Victories are transient. I'm curious how far this will go, so I push it -- I start writing this blog entry. After an incredible amount of happy playing, eventually there's a door slamming and Noah wailing.
I hang out with Noah. He doesn't want a hug and won't tell me why he's crying. "Shall I cry too?" I say, and he nods. We cry together for a while, and he finds it too funny to keep it up.
"I'm crying about my slippers," I say between sobs. "What are you crying about?"
"I'm crying, about... the doll!" It's impossible to capture Noah's punctuated, dramatic cadences typographically.
We go knock on Aviva's door. The dolls, you see, needed to sleep, and Noah refused to honor their bedtime.
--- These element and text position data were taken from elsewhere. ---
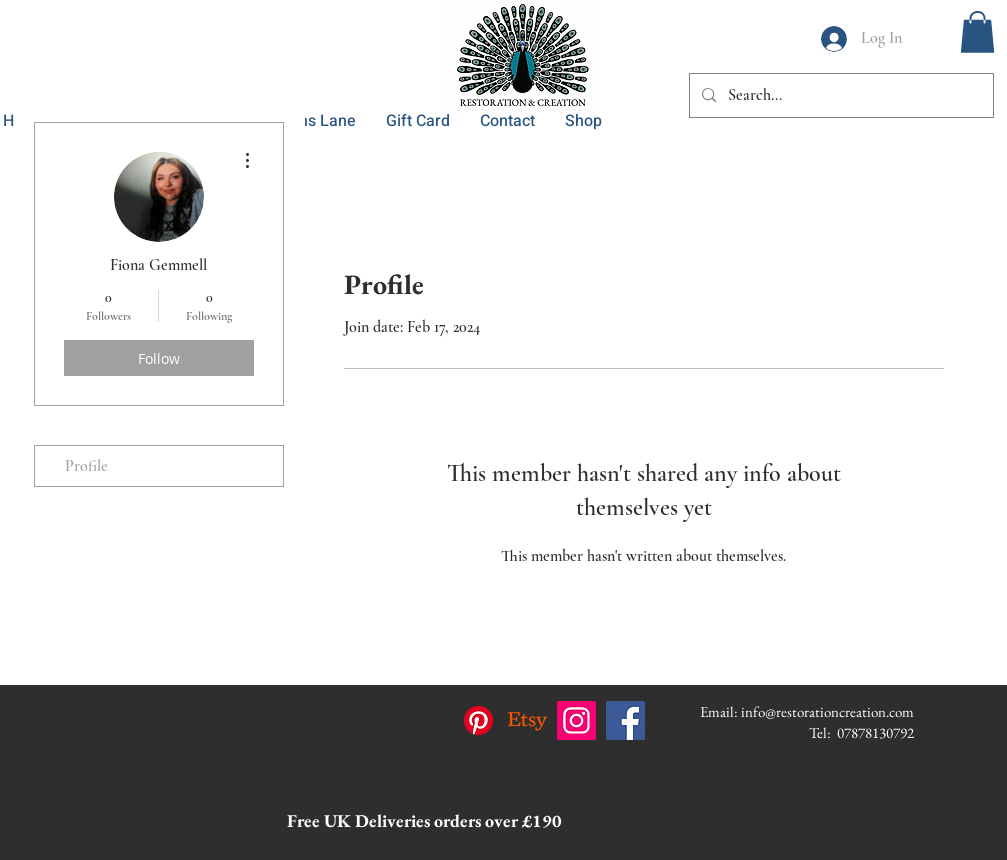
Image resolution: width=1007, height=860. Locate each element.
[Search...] (839, 95)
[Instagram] (576, 720)
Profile (86, 466)
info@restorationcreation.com (827, 711)
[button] (977, 32)
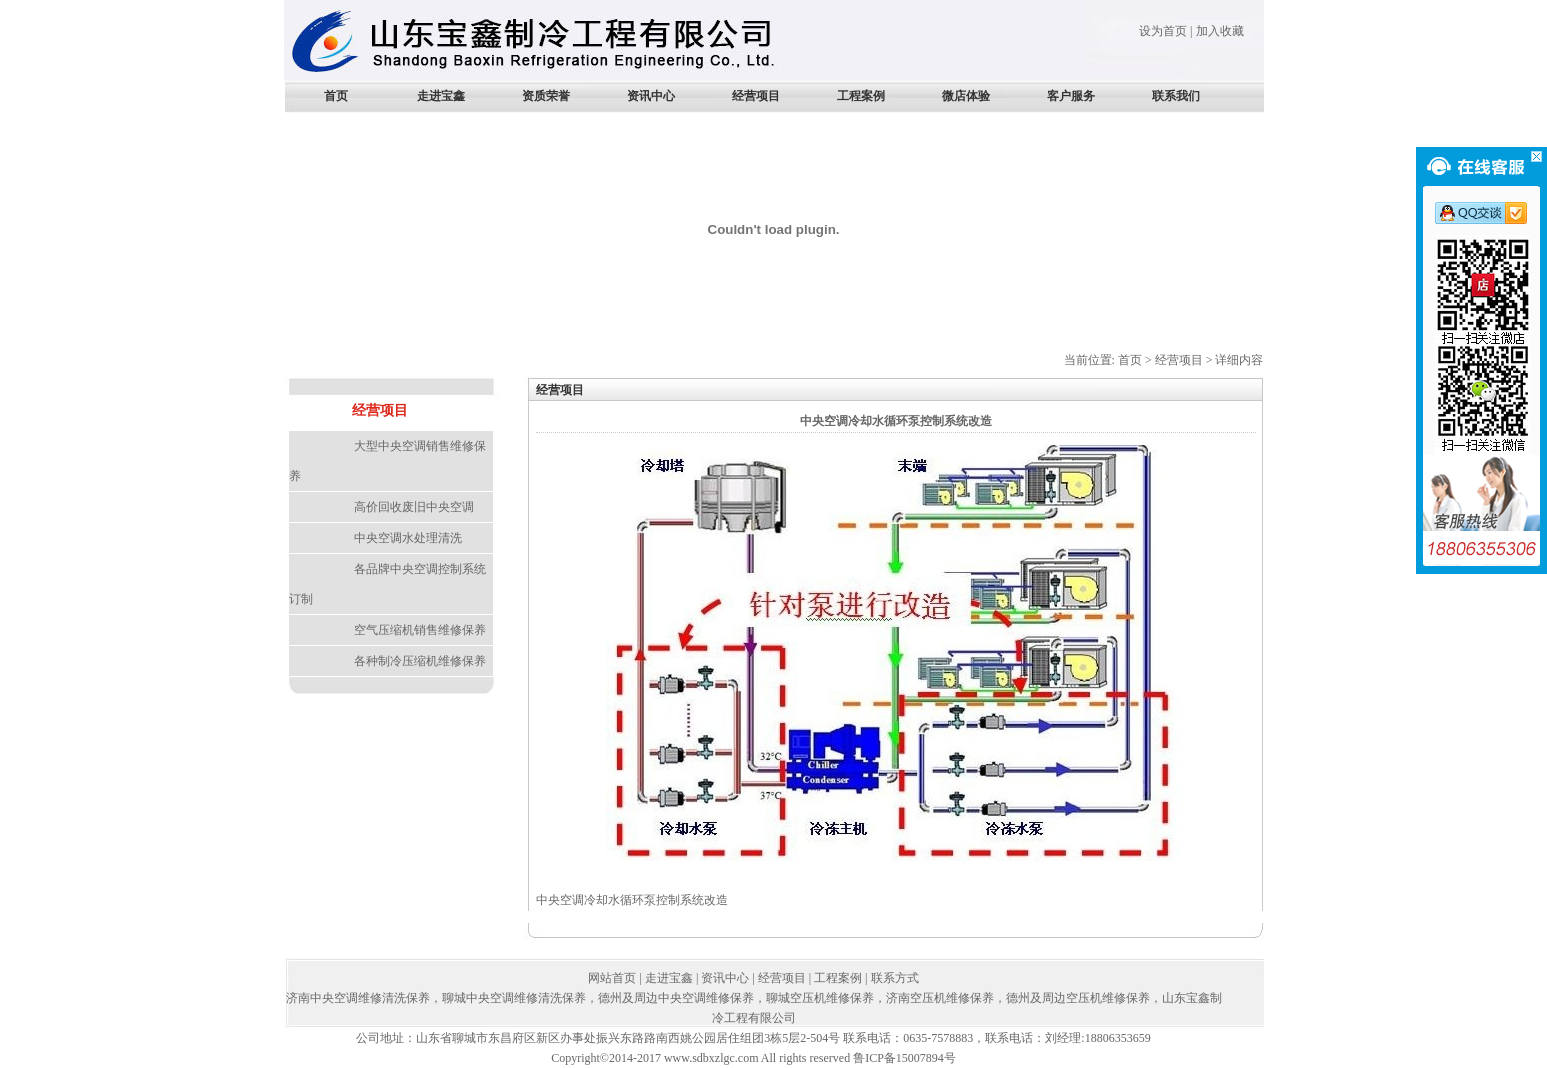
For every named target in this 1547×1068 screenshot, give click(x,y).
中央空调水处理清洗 (408, 538)
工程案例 (861, 96)
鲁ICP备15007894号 (904, 1058)
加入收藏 (1220, 31)
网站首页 (612, 978)
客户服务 (1071, 96)
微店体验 (966, 96)
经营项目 (756, 96)
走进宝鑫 (441, 96)
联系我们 (1176, 96)
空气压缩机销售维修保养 (420, 630)
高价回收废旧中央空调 (414, 507)
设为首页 (1163, 31)
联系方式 (895, 978)
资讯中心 (651, 96)
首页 (336, 96)
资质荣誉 (546, 96)
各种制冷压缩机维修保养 (420, 661)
Some bargaining ensues and he goes happily off with the most wakeful doll.
"I just wanted some alone-time," Aviva says, "because he's so frustrating."
"You did a great job babysitting, Aviva. But I guess enough is enough. I'll take over again."
"Thanks," Aviva says, and retreats to her room.
So I left them at it a little too long. But the mood has improved dramatically -- he's happily playing in here, she's happily playing in there, and any whiff of grim oppositional defiance, sulkiness, or playing at agressors-and-victims is gone.
I'm calling it a "parenting victory"
But, of course, it's not really mainly my parenting victory; it's at least as much their sistering and brothering victory.
And Esther found my slippers! (They were squished in under the chair by the front door).